■ Required work ■
Transcribe the records that follow, preserving every word.

■ Data for processing ■
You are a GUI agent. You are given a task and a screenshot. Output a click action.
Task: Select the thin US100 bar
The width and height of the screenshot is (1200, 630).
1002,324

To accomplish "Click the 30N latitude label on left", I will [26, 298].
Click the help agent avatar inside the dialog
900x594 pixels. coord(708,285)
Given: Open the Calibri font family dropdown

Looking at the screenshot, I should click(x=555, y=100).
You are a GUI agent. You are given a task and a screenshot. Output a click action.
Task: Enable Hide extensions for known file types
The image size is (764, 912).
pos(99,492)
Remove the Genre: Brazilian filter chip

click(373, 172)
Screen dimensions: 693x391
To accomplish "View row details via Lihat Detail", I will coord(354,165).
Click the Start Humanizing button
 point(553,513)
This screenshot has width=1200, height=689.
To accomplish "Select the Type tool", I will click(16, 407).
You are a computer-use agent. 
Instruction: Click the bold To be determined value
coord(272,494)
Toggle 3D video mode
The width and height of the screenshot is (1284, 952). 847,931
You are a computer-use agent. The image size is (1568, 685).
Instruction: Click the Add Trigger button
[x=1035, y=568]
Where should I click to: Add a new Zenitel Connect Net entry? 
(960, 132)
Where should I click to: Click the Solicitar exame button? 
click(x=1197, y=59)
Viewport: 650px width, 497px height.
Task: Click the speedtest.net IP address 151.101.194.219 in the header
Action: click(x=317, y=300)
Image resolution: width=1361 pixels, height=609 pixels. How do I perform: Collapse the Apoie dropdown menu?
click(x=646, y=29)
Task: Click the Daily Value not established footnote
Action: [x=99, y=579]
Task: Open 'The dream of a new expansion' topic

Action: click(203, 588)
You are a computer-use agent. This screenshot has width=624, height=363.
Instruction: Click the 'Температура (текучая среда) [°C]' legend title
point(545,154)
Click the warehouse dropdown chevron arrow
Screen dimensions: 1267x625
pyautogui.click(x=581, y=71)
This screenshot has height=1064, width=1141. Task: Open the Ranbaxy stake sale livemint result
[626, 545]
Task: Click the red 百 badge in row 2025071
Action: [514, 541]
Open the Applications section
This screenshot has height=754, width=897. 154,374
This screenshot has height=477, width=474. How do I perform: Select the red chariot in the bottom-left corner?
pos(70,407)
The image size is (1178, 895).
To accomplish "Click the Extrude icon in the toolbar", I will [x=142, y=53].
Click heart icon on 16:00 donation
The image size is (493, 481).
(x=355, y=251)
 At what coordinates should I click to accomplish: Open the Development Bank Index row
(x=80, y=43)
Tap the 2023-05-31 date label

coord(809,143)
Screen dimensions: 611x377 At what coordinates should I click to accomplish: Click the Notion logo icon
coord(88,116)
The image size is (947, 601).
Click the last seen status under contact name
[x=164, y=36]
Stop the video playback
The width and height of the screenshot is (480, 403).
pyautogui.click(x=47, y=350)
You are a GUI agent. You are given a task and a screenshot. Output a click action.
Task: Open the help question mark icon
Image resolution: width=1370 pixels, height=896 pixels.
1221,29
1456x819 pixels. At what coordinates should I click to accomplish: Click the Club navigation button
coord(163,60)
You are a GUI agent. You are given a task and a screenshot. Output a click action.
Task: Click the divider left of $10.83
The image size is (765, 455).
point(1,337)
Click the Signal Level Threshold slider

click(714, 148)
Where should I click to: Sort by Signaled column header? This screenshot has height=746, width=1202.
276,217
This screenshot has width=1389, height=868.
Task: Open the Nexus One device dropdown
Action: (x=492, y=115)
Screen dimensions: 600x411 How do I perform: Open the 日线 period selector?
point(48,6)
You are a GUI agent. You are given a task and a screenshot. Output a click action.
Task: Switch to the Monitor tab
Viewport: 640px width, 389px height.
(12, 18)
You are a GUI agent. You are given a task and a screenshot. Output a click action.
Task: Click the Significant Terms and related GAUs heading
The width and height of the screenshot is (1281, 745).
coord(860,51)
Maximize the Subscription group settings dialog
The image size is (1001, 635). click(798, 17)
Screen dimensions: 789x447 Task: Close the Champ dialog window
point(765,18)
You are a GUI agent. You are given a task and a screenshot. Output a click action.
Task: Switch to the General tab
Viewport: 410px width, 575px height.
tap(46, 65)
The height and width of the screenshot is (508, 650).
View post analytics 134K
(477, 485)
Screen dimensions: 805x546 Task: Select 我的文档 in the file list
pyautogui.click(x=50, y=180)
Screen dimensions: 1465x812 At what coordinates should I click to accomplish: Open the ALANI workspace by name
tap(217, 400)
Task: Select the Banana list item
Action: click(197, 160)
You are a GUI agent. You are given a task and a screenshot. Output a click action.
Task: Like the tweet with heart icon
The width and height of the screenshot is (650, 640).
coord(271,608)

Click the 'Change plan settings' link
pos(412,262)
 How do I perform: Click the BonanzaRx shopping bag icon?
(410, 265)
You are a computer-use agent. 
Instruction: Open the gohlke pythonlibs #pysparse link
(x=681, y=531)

■ Answer box ■
You are a GUI agent. You are given a task and a screenshot. Output a click action.
Task: Select the thin US100 bar
The width and height of the screenshot is (1200, 630).
1002,324

To accomplish "Click the 30N latitude label on left", I will [26, 298].
Click the help agent avatar inside the dialog
900x594 pixels. coord(708,285)
Given: Open the Calibri font family dropdown

Looking at the screenshot, I should click(x=555, y=100).
You are a GUI agent. You are given a task and a screenshot. Output a click action.
Task: Enable Hide extensions for known file types
The image size is (764, 912).
pos(99,492)
Remove the Genre: Brazilian filter chip

click(373, 172)
Screen dimensions: 693x391
To accomplish "View row details via Lihat Detail", I will coord(354,165).
Click the Start Humanizing button
 point(553,513)
This screenshot has width=1200, height=689.
To accomplish "Select the Type tool", I will click(16, 407).
You are a computer-use agent. 
Instruction: Click the bold To be determined value
coord(272,494)
Toggle 3D video mode
The width and height of the screenshot is (1284, 952). 847,931
You are a computer-use agent. The image size is (1568, 685).
Instruction: Click the Add Trigger button
[x=1035, y=568]
Where should I click to: Add a new Zenitel Connect Net entry? 
(960, 132)
Where should I click to: Click the Solicitar exame button? 
click(x=1197, y=59)
Viewport: 650px width, 497px height.
Task: Click the speedtest.net IP address 151.101.194.219 in the header
Action: click(x=317, y=300)
Image resolution: width=1361 pixels, height=609 pixels. How do I perform: Collapse the Apoie dropdown menu?
click(x=646, y=29)
Task: Click the Daily Value not established footnote
Action: [x=99, y=579]
Task: Open 'The dream of a new expansion' topic

Action: click(203, 588)
You are a computer-use agent. This screenshot has width=624, height=363.
Instruction: Click the 'Температура (текучая среда) [°C]' legend title
point(545,154)
Click the warehouse dropdown chevron arrow
Screen dimensions: 1267x625
pyautogui.click(x=581, y=71)
This screenshot has height=1064, width=1141. Task: Open the Ranbaxy stake sale livemint result
[626, 545]
Task: Click the red 百 badge in row 2025071
Action: [514, 541]
Open the Applications section
This screenshot has height=754, width=897. 154,374
This screenshot has height=477, width=474. How do I perform: Select the red chariot in the bottom-left corner?
pos(70,407)
The image size is (1178, 895).
To accomplish "Click the Extrude icon in the toolbar", I will [x=142, y=53].
Click heart icon on 16:00 donation
The image size is (493, 481).
(x=355, y=251)
 At what coordinates should I click to accomplish: Open the Development Bank Index row
(x=80, y=43)
Tap the 2023-05-31 date label

coord(809,143)
Screen dimensions: 611x377 At what coordinates should I click to accomplish: Click the Notion logo icon
coord(88,116)
The image size is (947, 601).
Click the last seen status under contact name
[x=164, y=36]
Stop the video playback
The width and height of the screenshot is (480, 403).
pyautogui.click(x=47, y=350)
You are a GUI agent. You are given a task and a screenshot. Output a click action.
Task: Open the help question mark icon
Image resolution: width=1370 pixels, height=896 pixels.
1221,29
1456x819 pixels. At what coordinates should I click to accomplish: Click the Club navigation button
coord(163,60)
You are a GUI agent. You are given a task and a screenshot. Output a click action.
Task: Click the divider left of $10.83
The image size is (765, 455).
point(1,337)
Click the Signal Level Threshold slider

click(714, 148)
Where should I click to: Sort by Signaled column header? This screenshot has height=746, width=1202.
276,217
This screenshot has width=1389, height=868.
Task: Open the Nexus One device dropdown
Action: (x=492, y=115)
Screen dimensions: 600x411 How do I perform: Open the 日线 period selector?
point(48,6)
You are a GUI agent. You are given a task and a screenshot. Output a click action.
Task: Switch to the Monitor tab
Viewport: 640px width, 389px height.
(12, 18)
You are a GUI agent. You are given a task and a screenshot. Output a click action.
Task: Click the Significant Terms and related GAUs heading
The width and height of the screenshot is (1281, 745).
coord(860,51)
Maximize the Subscription group settings dialog
The image size is (1001, 635). click(798, 17)
Screen dimensions: 789x447 Task: Close the Champ dialog window
point(765,18)
You are a GUI agent. You are given a task and a screenshot. Output a click action.
Task: Switch to the General tab
Viewport: 410px width, 575px height.
tap(46, 65)
The height and width of the screenshot is (508, 650).
View post analytics 134K
(477, 485)
Screen dimensions: 805x546 Task: Select 我的文档 in the file list
pyautogui.click(x=50, y=180)
Screen dimensions: 1465x812 At what coordinates should I click to accomplish: Open the ALANI workspace by name
tap(217, 400)
Task: Select the Banana list item
Action: click(197, 160)
You are a GUI agent. You are given a task and a screenshot. Output a click action.
Task: Like the tweet with heart icon
The width and height of the screenshot is (650, 640).
coord(271,608)

Click the 'Change plan settings' link
pos(412,262)
 How do I perform: Click the BonanzaRx shopping bag icon?
(410, 265)
You are a computer-use agent. 
Instruction: Open the gohlke pythonlibs #pysparse link
(x=681, y=531)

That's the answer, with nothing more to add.